I like my first explanantion better.


  1. msunderstood

    “…can be found throughout the entire eastern U.S. except Florida.”
    We do have these in Florida! At least we certainly have them here in the panhandle (Pensacola area).

    April 11, 2013 at 4:10 pm
  2. weeworld

    I believe this is one of the so much important info for me.
    And i’m glad reading your article. But wanna commentary on some common things, The web site taste is ideal, the articles is truly excellent : D. Excellent process, cheers

    August 19, 2012 at 9:15 pm
  3. Grumpy Gardener (His Magnificence)

    I mean cut it back to a few inches tall.

    July 13, 2012 at 3:23 pm
  4. Jenni

    When you say to “cut it back,” do you mean cut back just the leaves or the entire stem, flower buds (that seem to have ceased opening for me) and all? Thanks!

    July 13, 2012 at 10:14 am
  5. Jenni

    When you say to “cut it back,” do you mean cut back just the leaves or the entire stem, flower buds (that seem to have ceased opening for me) and all? Thanks!

    July 13, 2012 at 10:10 am
  6. Kylee from Our Little Acre

    Oh, and I do think your variegated plant in the first photo is Variegated Japanese Knotweed. I have some of that and it looks just like that.

    June 13, 2012 at 4:05 pm
  7. Kylee from Our Little Acre

    Hi Steve! I love my tradescantias. I don’t have T. ohioensis, which is kind of funny, given that I live in Ohio. But I’ve got two large clumps of ‘Sweet Kate’ and a clump of ‘Bilberry Ice’ which is a pale shade of lavender. It seems to be doing better with our hot dry weather than when I keep it watered a lot.

    June 13, 2012 at 4:01 pm
  8. Colin

    I love the intense blue of your plant’s blooms. Mine is much more of a purple color, and not particularly drought tolerant. I have to do rescue watering on it quite a bit around August.

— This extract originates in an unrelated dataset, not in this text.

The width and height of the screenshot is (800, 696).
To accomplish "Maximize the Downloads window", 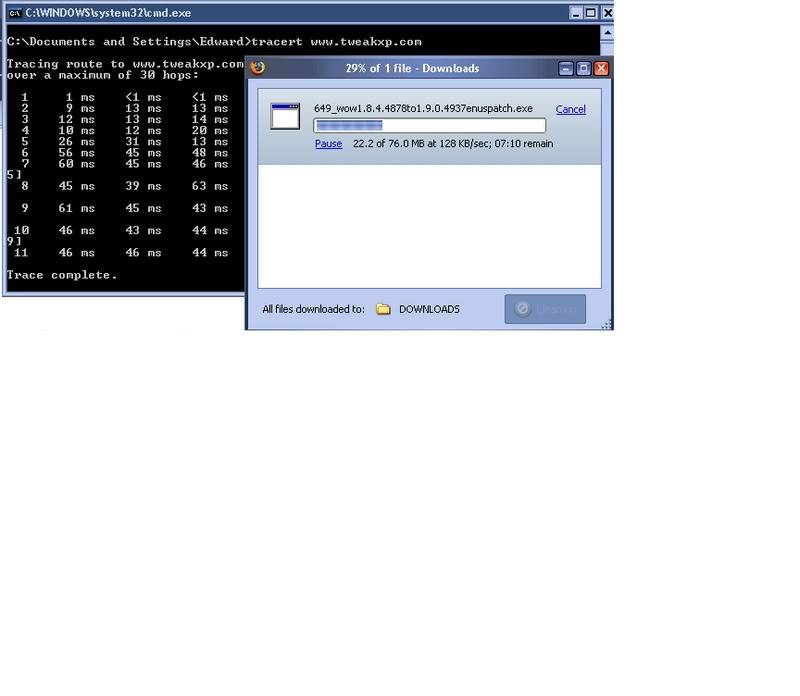I will click(583, 68).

    May 29, 2012 at 2:34 pm
  9. Jean

    Thanks…I am looking it up now. Looks like my spiderwort is going to get a major haircut as it is falling everywhere. Worse this year than ever.

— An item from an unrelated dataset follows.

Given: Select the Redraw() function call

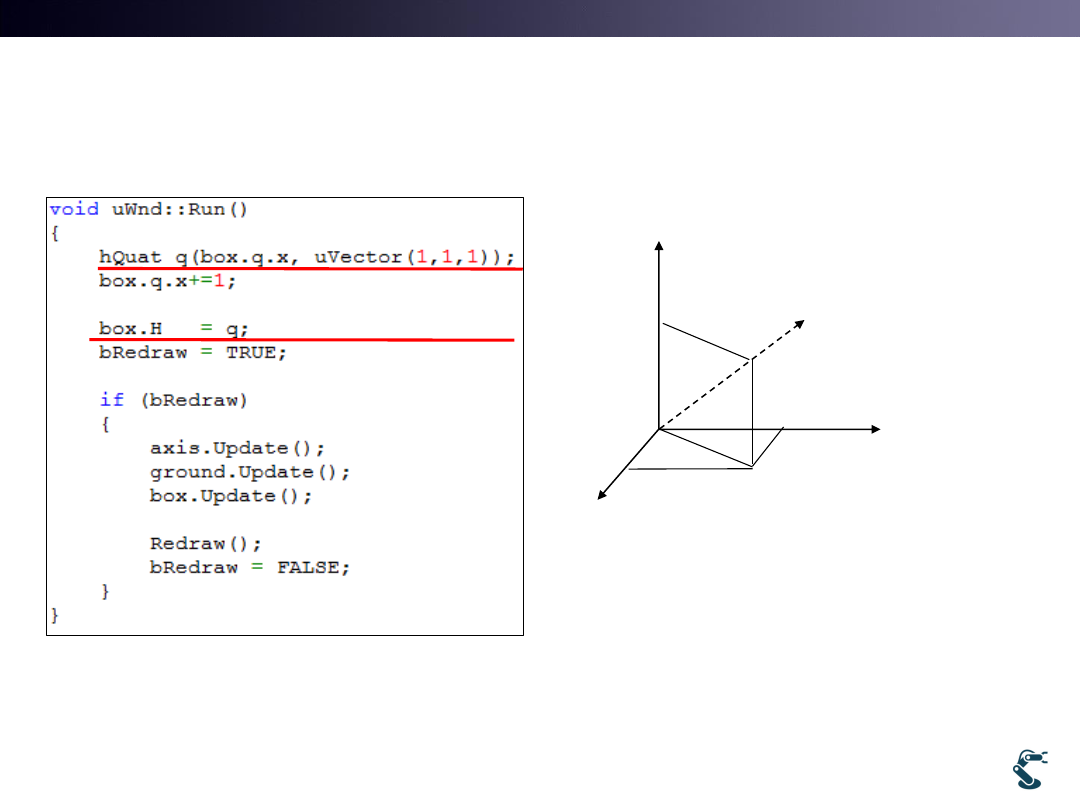Looking at the screenshot, I should click(205, 544).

    May 29, 2012 at 1:54 pm
  10. Grumpy Gardener (His Benevolence)

    You just might have nailed it.

    May 28, 2012 at 3:02 pm
  11. carolyn choi

    I liked your first explanation better too.
    We called it the “alley ” plant in Chicago. Have always loved its blue color but couldn’t grow it in my small urban garden there or like kudzu it would’ve taken over.

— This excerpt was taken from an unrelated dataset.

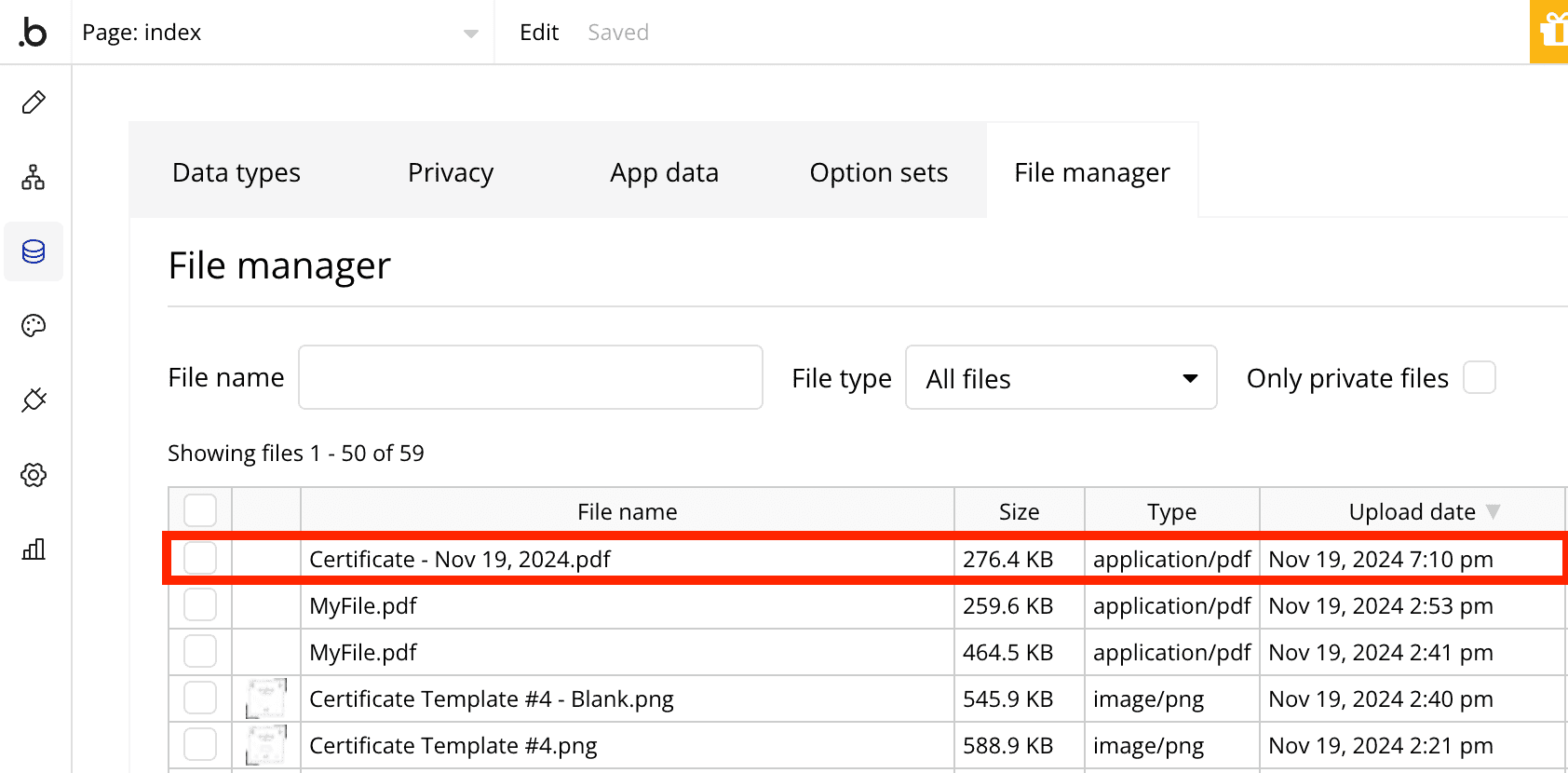Enable the Only private files checkbox
This screenshot has width=1568, height=773.
pos(1479,378)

    May 23, 2012 at 10:55 am
  12. esh

    Could the variegated plant be Persicaria virginiana ‘Painter’s palette’?

    May 22, 2012 at 3:24 pm
  13. Grumpy Gardener (His Magnificence)

    Thanks, Esh! Just noticed this and will correct. Sometimes this happens when you’re writing at 5 in the morning.
    Not sure what the variegated plant is. Looks related to Japanese knotweed, but I know it’s not that.

    May 22, 2012 at 1:26 pm
  14. esh

    You spelled the species name wrong for both of these!
    I do like spiderwort.

    May 22, 2012 at 10:14 am
  15. UrsulaV

    I love this stuff! It’s a consistently solid plant for me, hasn’t re-seeded too badly, and the cultivar with the purple new foliage is quite attractive. (Sweet Kate also hasn’t been QUITE that saturated!) Bees love it.

    May 21, 2012 at 10:31 pm
  16. Jean

    I love spiderwort and have several clumps that I pass by every day as I go in and out of the house. Always dependable about blooming and its blue! What is the plant in the bed in the first picture? The white and green leaf? I want some!

    May 21, 2012 at 10:10 am
  17. Crystal

    I have one of these that I have been mowing around for years. It is so pretty for so long and I can’t bear to mow over it while it is blooming. Perhaps being in the middle of a so-called lawn area, it is kept from spreading by the mower. I also have a white one which I doubt was from
    purposeful breeding. I got it from a friend who I am sure did not buy it. It also is a long bloomer. A real joy. I have been thinking about putting some of the purple ones with a group of wild day lilies (ditch lilies)

    May 21, 2012 at 8:21 am
  18. ck

    I’ve heard them called cow snot. And I’ve been pulling all of mine out. Tired of the slime and floppiness.

    May 21, 2012 at 12:00 am
  19. LaUnika

    I’ve been told by native B’hamers that these are called “Kiss me by the fence”.

    May 20, 2012 at 11:49 pm
  20. Ann

    My daddy called this snotweed for the same sticky sap that you refer to.